Seúl, São Paulo es una novela sobre los inmigrantes, otra suerte de “buscadores de putas”. Varios personajes viven en el exterior y han hecho fortuna allí. Brasil, Argentina, Chile, países a los que los bolivianos suelen viajar para conseguir mejores ingresos económicos y de los que, a veces vuelven hablando con otros acentos, qué sé sho, como si por fin hubieran podido borrarse esa otra nacionalidad, la boliviana, que les pesaba tal vez no solamente en el alma.
“Y es que quién quiere enamorarse de una puta”, probablemente me diría ese adolescente narrador con ínfulas de estudiante de sociología, quizás por la culpa de su amigo el librero alteño, si hubiéramos asistido al Colmil, mientras practicábamos los disparos en los fusiles FAL, mientras gritábamos “¡un chileno! ¡dos chilenos!” por cada 5B que lográramos.

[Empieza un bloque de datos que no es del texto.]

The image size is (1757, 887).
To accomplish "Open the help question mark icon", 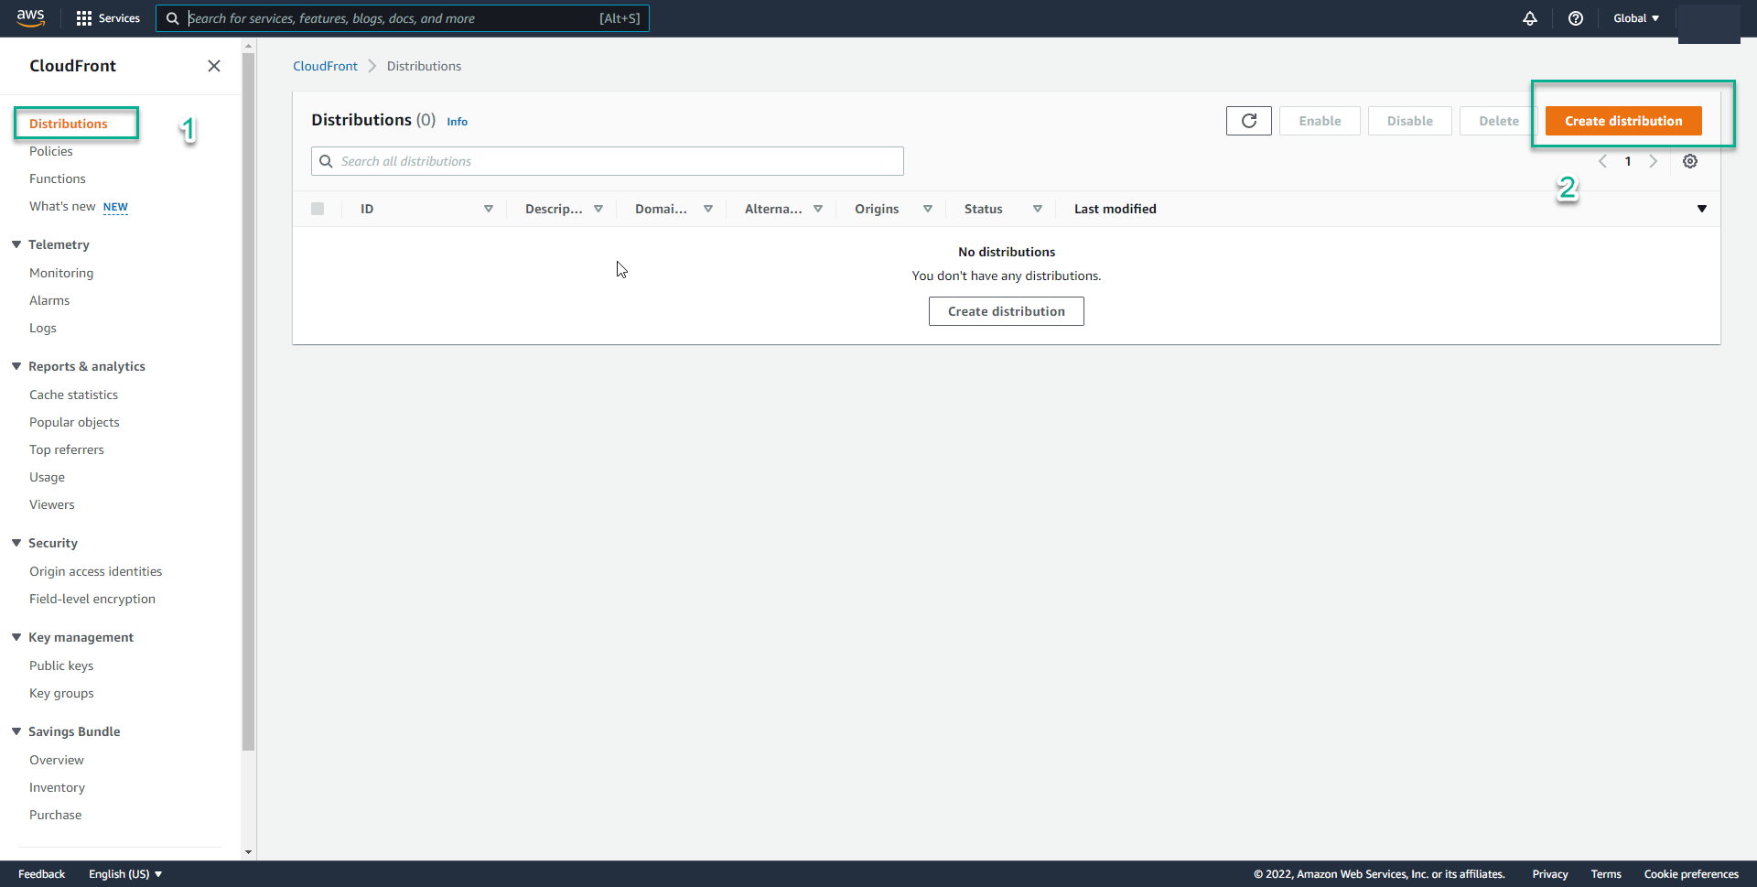I will tap(1575, 18).
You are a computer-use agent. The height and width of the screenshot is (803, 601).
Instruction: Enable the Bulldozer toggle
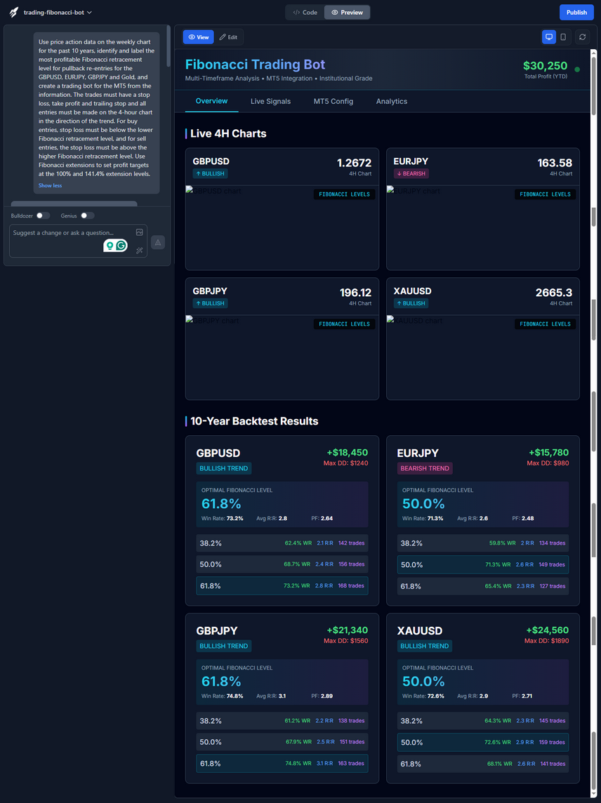(43, 215)
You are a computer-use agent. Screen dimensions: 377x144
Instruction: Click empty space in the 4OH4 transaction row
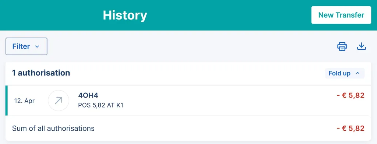click(x=216, y=101)
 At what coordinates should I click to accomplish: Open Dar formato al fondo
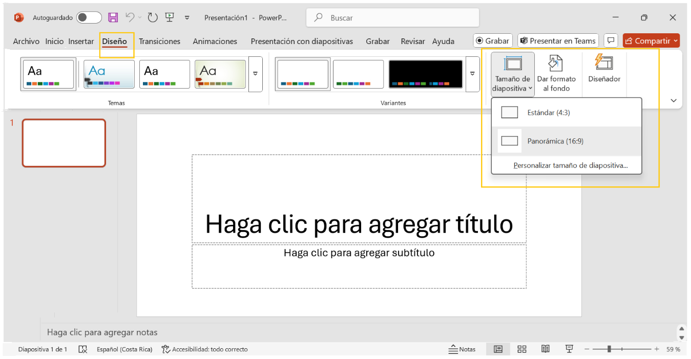(x=556, y=74)
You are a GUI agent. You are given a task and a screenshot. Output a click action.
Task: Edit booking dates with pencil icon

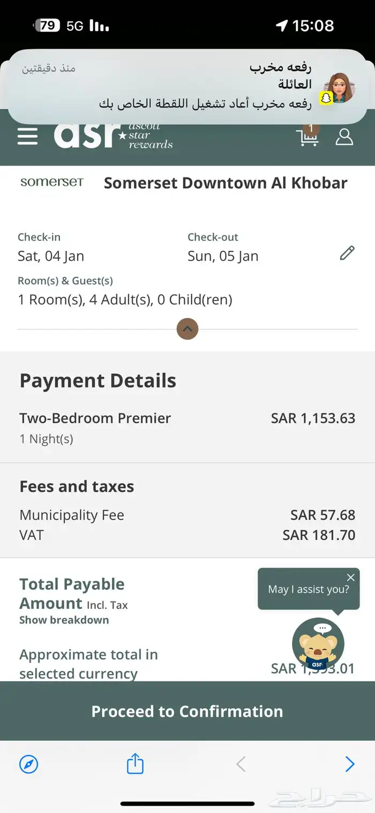point(347,253)
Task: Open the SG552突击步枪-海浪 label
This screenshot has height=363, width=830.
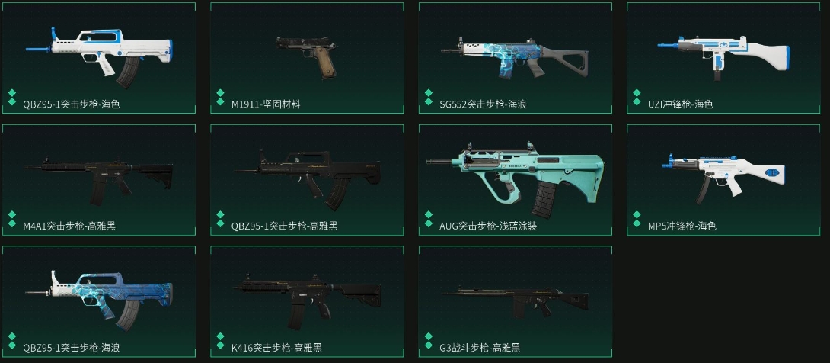Action: (x=483, y=104)
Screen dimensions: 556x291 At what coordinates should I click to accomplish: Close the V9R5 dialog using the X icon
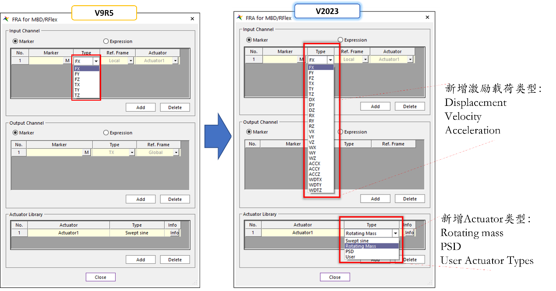pos(192,19)
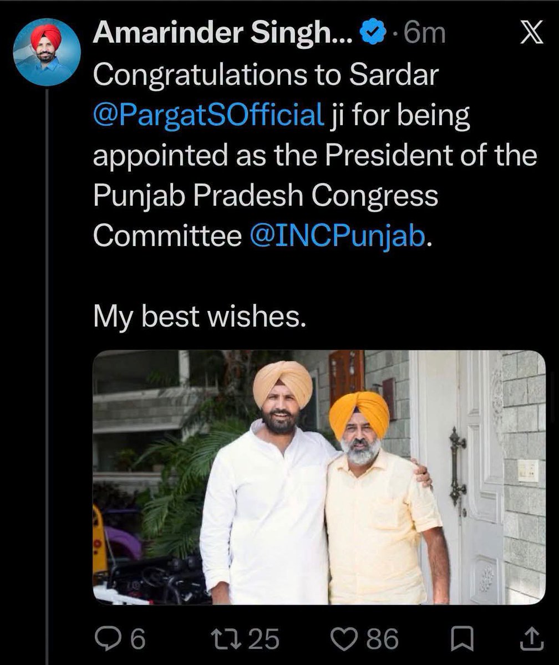The image size is (559, 665).
Task: Follow the @INCPunjab mention link
Action: point(338,238)
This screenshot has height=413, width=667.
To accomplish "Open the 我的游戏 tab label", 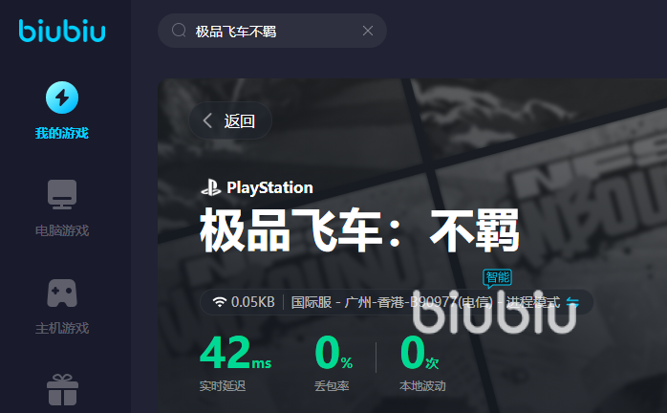I will click(62, 133).
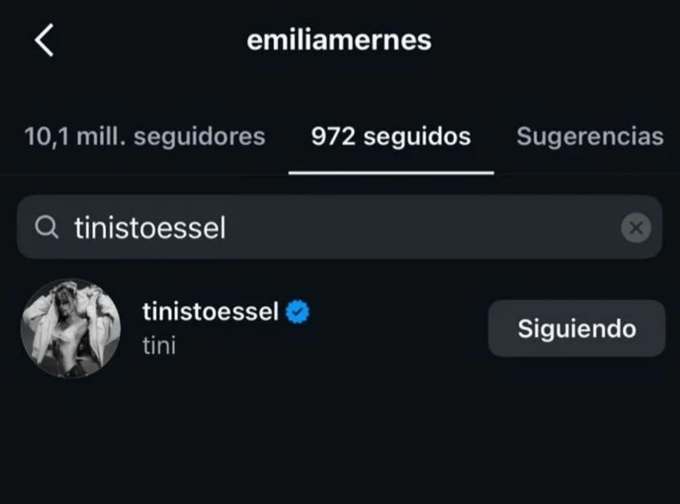This screenshot has height=504, width=680.
Task: Erase the tinistoessel query with the clear button
Action: coord(636,228)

Para eso también me sirvió asistir al servicio premilitar, para gritar esta ridiculez cuando disparaba y acertaba. Por eso, cuando la niña personaje y narradora de mi novela El sonido de la muralla (Kipus, 2014) se extravía en sus paseos por Irpavi y asoma la cara entre las rejas del Colmil y ve que disparan, no logra comprender el momento que presencia y se pregunta ¿qué es un chileno? Es que ella nunca llegó a ver uno y no prestaba la suficiente atención en las atropelladas clases de historia que te dan en la escuela.
En Seúl, São Paulo se repite algunas veces esta escena, la de disparar y lograr darle a un chileno, para escenificar el ridículo de cualquier idea de patriotismo. El hecho de que dos autores distintos, como él o yo, hayamos utilizado este préstamo de la realidad no me parece accidental. ¿Será que el ejército chileno practica sus disparos gritando ¡un boliviano! ¡dos bolivianos!? El ridículo es universal y es divertido escribir sobre ello, pero también puede ser perturbador.
Sencilla, amena, de aire juvenil y plena de confrontaciones a ciertos valores establecidos, esta primera novela de Mamani es altamente recomendable, hace tiempo que no leía un Premio Nacional de Novela que, utilizando el artificio de la literatura, me haya permitido recordar y cuestionar muchas cosas que viví quizás sin darme cuenta. Son preguntas, dudas, aquello que genera la buena literatura.
Ah, cierto, por poco me olvido del título de este testimonio de lectura. Visité a un yatiri de Chasquipampa y me dijo que no, que en ningún futuro probable los premilitares recuperarían el mar. “Y tampoco los del cuartel”, me dijo, leyendo en la hoja sagrada de la coca, “clarito está”.